Companies like our portfolio investment in the Q&A network, Healthtap, make finding and consulting with health practitioners easier through mobile and web apps. We have seen that users are even willing to pay out of pocket for concierge medical services like GoodRX for prescription drugs, One Medical for doctor visits or Zocdoc for appointment scheduling. These services are convenient, premium in experience and instantly gratifying.

As the healthcare market begins to resemble the e-commerce industry, I’m interested in seeing what the Yelp, TripAdvisor, Kayak, OpenTable, Priceline, Groupon, or RetailMeNot of healthcare services would look like.

People-Powered Networks

People care deeply about their health, but it’s also deeply personal. They won’t always be willing to share details with social networks like Facebook or Twitter, but are keen to connect with others who can relate to their journey and experience. That’s an opportunity for vertical networks to arise — where it’s safe for users to tell their stories, ask for help, and learn from others.

Consumers also seek expert advice, coaching and personalized help through direct relationships with real doctors, therapists, coaches and trainers. Experts care deeply what other experts think about them, and also seek connections with their peers.

We believe that apps, machine learning/AI, and algorithmically curated content are not enough to change behaviors and affect outcomes. Coaches and cohorts are critical to get people to stick with anything – especially in health and wellness.

Companies that are solving the motivation challenge through people-to-people connections, and using technology to scale include: Fitmob (group fitness marketplace), Doximity (aka the LinkedIn for doctors), Health Equity Labs (developer of the first FICO score for health), Retrofit (personalized coaching for weight loss), and ThriveOn ( personalized coaching for mental health).

Whither the Wearables?

Wearables have taken off — first in the fitness space with step trackers and pulse readers, but those are examples of the very beginning of a health-and-fitness wearables revolution that will extend far beyond quantified self geeks and early adopters. We believe that within the next few years, we’ll see wearables expand to track continuous health data – heart rate, blood sugar, blood pressure, stress levels, respiration, brainwaves, posture, and even muscle activity.

These trackers will also evolve from one-way passive reading to two-way reading and “writing,” where these wearables will be able to stimulate neural connections through electricity and ultrasound to write new code for the brain. Picture a device that includes data and expands to appliances and fixtures in the home, adding sensors, getting connected to the cloud, and opening up stores for apps with data-driven value-added services.

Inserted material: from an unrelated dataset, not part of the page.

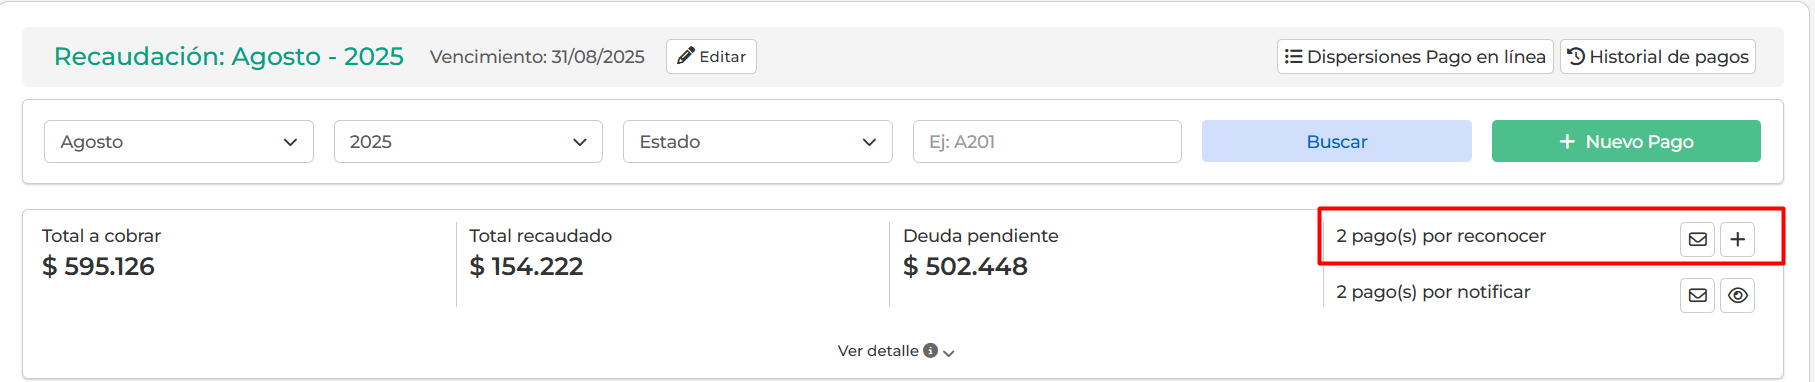The width and height of the screenshot is (1815, 382).
Task: Click the envelope icon for pagos por reconocer
Action: (1697, 239)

That’s coming, too.

Further, these devices will interact with other wearable devices used by healthcare professionals and health services providers to provide intelligence around reminders and tips for how to stay healthy.

When this networked transformation happens, the power of the system will far exceed that of isolated wearables operating independently. Over time, this data can also be combined with confidential health record data to provide truly personalized medical updates and a comprehensive view of your health and habits (filling in all the gaps between medical checkups and doctor visits).

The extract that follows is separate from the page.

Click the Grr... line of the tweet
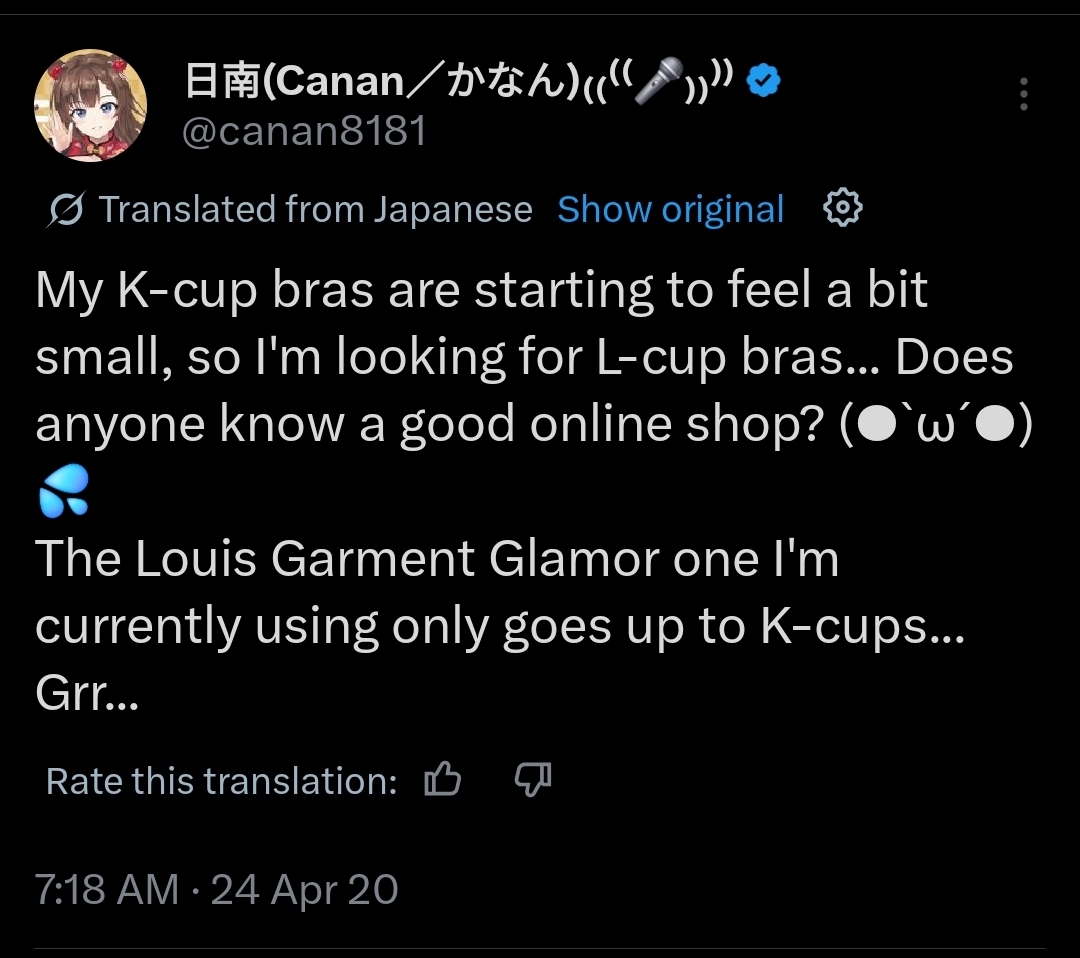Image resolution: width=1080 pixels, height=958 pixels. 87,693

As a result, insights over the continuous long view will start to catch systemic changes and pattern shifts long before problems become acute. Companies innovating with this model include Basis and Fitbit health trackers, InteraXon and Halo Neuroscience brainwave sensing and boosting, and the OMsignal line of biometric smartwear.

Disrupting the healthcare industry is as difficult as ever, but entrepreneurs and investors are becoming more bullish given the size of the opportunity and with the recognition of patterns and a playbook that is beginning to work. Startups should simultaneously address both consumer-facing and business-to-business models, but often must begin by building up a strong consumer user base. That means curating a quality network of experts, coaches, and providers; launching on-demand, highly convenient offerings; and employing state of the art social, mobile and eCommerce practices.

Basis, Brighter, fitmob, Healthtap are Mayfield investments.